Y e descalzó para sacudirla.

—Ponte mis zapatos —exclamó él— que son más grandes y más abrigados.

Y rápidamente se los quitó, haciéndole calzárselos.

—¿No es mejor así?

—Sí —rio ella—. Y te daré un beso a cambio, Rosalinde.

Y le besó de nuevo y volvió a morderle mientras la luna iluminaba las rojas manchas sobre el suelo blanco.

—¿Me amas, Wolf Gontram? —preguntó ella.

Y él dijo:

—No pienso en otra cosa sino en ti.

Ella vaciló un momento y preguntó:

—Si yo quisiera ¿saltarías del balcón a la calle?

—Sí.

—¿Y desde el tejado?

Él asintió.

—¿Y desde la torre de la catedral?

Y el volvió a asentir.

—¿Harías todo por mí?

Y él:

—Sí, Alraune, si me quieres.

Ella hizo un mohín con los labios y meció ligeramente las caderas.

—No sé si te quiero —dijo ligeramente—. ¿Lo harías aunque yo no te quisiera?

Los espléndidos ojos de él, aquellos ojos que había heredado de su madre, lucieron con más brillo y más profundidad que nunca. Y allá arriba, la luna sintió envidia de aquellos ojos humanos y se escabulló escondiéndose detrás de la torre de la catedral.

—Sí —contestó él—. También lo haría.

Ella se sentó en sus rodillas y le echó los brazos al cuello.

—Por eso, Rosalinde, por eso quiero besarte por tercera vez.

Y le dio un beso más largo y más ardiente aún.

Y le mordió profunda, locamente. Pero ya no pudieron ver las pesadas gotas sobre la nieve, pues la luna descontenta había escondido su antorcha de plata.

—Ven —murmuró ella—, ven. Tenemos que irnos. Y cambiaron su calzado y sacudieron la nieve de sus vestidos.

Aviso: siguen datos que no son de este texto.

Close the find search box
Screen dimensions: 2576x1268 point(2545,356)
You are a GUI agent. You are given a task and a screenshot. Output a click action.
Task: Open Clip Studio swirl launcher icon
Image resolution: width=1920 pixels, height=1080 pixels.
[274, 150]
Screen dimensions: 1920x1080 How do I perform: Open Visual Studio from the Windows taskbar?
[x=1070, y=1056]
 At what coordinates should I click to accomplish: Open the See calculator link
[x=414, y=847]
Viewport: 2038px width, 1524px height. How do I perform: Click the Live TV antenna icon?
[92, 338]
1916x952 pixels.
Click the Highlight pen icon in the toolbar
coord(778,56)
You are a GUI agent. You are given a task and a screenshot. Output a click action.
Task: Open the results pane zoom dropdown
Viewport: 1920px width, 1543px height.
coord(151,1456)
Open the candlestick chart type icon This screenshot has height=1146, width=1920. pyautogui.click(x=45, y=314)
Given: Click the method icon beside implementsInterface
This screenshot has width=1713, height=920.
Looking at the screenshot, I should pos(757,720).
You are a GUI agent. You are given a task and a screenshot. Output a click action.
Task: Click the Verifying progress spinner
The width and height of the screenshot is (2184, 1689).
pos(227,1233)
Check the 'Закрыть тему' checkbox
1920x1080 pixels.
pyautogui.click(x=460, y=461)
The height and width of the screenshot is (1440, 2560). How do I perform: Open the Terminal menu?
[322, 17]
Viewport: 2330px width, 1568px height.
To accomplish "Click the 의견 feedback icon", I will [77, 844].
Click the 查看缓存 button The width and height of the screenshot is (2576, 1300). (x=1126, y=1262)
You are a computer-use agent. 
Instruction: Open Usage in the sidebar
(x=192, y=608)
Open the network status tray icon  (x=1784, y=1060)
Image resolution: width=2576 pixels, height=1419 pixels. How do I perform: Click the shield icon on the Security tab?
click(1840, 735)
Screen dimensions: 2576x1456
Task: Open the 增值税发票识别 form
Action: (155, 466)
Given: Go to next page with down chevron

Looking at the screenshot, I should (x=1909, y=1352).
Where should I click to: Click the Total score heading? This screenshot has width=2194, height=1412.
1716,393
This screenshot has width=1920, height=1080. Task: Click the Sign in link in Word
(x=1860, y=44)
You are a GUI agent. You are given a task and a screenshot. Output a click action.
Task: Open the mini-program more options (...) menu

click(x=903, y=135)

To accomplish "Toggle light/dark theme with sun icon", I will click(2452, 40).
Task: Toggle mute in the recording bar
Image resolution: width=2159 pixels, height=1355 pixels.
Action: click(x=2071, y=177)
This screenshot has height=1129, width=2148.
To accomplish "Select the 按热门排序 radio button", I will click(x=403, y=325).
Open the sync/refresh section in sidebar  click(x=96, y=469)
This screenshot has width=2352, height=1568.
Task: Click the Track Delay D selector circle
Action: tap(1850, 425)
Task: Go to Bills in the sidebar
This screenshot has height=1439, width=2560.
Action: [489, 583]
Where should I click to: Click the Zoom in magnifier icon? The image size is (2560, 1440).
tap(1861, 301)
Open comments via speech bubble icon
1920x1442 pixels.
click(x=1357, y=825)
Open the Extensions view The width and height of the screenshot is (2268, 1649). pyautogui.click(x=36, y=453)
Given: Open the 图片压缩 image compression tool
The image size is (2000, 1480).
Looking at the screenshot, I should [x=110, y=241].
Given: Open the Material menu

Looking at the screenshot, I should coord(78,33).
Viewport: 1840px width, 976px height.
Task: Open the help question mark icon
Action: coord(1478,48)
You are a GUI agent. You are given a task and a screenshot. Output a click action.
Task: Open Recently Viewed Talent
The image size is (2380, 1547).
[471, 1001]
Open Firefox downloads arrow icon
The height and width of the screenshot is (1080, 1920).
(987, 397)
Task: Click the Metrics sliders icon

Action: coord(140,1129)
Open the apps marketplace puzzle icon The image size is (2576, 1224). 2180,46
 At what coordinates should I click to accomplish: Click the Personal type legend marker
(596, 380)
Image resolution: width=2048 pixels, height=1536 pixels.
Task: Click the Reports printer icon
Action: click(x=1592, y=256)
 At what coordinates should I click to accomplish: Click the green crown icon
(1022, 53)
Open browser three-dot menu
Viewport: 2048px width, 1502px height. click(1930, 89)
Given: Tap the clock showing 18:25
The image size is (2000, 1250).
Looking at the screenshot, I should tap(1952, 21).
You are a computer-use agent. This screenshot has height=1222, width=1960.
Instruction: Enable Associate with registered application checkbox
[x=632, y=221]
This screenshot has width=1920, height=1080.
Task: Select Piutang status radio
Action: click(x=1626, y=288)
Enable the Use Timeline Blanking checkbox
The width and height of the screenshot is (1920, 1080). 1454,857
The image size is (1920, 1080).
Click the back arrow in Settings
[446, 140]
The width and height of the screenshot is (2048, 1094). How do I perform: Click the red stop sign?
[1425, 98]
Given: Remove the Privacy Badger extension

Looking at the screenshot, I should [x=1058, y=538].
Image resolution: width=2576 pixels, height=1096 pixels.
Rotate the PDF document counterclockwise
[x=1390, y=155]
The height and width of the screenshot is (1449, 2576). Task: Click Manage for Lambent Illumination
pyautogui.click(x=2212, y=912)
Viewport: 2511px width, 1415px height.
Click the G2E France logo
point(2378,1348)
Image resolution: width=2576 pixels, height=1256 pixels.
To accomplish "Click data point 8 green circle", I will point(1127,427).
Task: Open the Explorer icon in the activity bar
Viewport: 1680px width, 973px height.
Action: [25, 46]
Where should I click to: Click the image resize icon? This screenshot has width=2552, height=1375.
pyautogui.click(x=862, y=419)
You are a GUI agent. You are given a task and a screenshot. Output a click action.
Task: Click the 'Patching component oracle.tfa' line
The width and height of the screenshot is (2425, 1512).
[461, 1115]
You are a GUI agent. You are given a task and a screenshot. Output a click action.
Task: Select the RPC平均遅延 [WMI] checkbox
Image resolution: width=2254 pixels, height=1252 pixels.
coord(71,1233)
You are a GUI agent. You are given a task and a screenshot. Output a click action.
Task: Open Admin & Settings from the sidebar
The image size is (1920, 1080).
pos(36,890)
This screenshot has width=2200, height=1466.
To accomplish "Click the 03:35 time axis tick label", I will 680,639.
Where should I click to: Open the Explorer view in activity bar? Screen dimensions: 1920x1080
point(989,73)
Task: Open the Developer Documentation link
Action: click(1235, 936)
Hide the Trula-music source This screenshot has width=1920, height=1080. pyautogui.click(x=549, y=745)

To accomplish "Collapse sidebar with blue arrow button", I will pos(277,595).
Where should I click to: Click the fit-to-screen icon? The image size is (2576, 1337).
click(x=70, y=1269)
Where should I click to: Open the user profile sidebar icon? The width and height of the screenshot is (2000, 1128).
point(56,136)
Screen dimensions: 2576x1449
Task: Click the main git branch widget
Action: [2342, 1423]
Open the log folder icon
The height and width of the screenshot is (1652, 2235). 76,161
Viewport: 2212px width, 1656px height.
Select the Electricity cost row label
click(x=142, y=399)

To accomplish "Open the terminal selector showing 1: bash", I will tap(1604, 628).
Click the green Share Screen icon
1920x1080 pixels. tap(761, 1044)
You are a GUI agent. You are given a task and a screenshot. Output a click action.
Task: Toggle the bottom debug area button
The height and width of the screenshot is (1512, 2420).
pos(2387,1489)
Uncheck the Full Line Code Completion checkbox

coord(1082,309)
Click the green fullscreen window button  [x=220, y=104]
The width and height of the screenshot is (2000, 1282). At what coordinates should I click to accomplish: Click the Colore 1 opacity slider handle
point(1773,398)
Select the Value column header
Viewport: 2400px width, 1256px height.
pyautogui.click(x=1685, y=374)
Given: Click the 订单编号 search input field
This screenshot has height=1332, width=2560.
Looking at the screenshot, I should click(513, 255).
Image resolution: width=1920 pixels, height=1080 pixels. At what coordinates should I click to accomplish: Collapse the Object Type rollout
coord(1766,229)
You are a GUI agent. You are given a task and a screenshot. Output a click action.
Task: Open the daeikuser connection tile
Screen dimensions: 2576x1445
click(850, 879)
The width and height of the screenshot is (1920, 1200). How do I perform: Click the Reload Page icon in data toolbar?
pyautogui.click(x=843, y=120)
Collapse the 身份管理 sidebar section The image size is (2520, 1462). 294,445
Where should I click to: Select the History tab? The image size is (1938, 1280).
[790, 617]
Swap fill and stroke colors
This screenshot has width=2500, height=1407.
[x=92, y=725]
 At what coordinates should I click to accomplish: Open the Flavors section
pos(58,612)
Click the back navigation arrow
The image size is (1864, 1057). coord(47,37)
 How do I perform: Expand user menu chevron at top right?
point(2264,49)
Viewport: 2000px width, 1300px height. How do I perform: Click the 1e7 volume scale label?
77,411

Y abriendo la puerta, se deslizaron por entre los cortinajes hacia la sala. Los arcos voltaicos los rodearon con su luz chillona y una atmósfera cálida y cargada los envolvió.

Wolf Gontram se tambaleó al dejar caer la cortina y se llevó las manos al pecho. Ella lo notó.

—¡Wölfchen! —gritó.

Él dijo:

—No es nada, una punzadita. Ya ha pasado.

Y cogidos de la mano entraron en el salón.